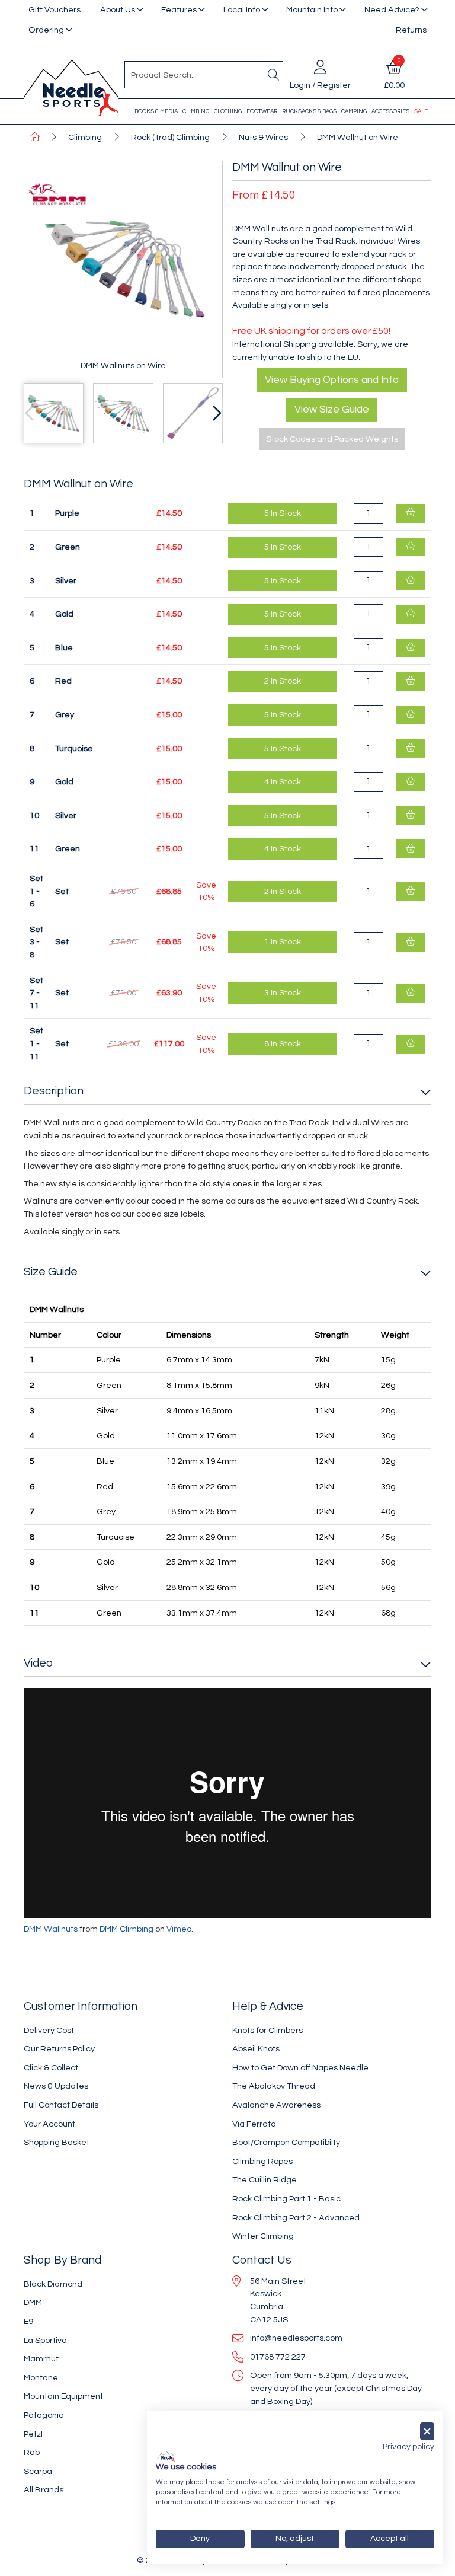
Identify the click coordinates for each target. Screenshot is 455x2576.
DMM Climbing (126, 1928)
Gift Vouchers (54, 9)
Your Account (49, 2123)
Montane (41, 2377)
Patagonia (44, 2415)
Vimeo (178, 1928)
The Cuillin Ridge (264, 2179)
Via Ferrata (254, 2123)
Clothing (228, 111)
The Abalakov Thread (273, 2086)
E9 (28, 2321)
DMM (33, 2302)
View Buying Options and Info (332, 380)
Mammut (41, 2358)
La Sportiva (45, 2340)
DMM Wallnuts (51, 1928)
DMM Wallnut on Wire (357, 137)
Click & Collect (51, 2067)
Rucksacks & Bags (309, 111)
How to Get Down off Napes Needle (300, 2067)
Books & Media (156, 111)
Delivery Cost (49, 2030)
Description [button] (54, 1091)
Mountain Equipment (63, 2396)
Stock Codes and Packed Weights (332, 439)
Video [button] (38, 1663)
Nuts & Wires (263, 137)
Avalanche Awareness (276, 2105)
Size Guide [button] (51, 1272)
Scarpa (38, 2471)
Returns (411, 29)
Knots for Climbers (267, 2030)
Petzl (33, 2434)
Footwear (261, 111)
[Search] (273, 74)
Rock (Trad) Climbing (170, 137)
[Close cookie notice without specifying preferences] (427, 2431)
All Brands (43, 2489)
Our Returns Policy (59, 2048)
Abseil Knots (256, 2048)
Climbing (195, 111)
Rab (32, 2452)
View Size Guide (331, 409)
▬▬▬▬▬▬
About this exercise: Of the lines in the data, report each one containing the string "Climbing".

Answer area:
DMM Climbing (126, 1928)
Rock (Trad) Climbing (170, 137)
Climbing (195, 111)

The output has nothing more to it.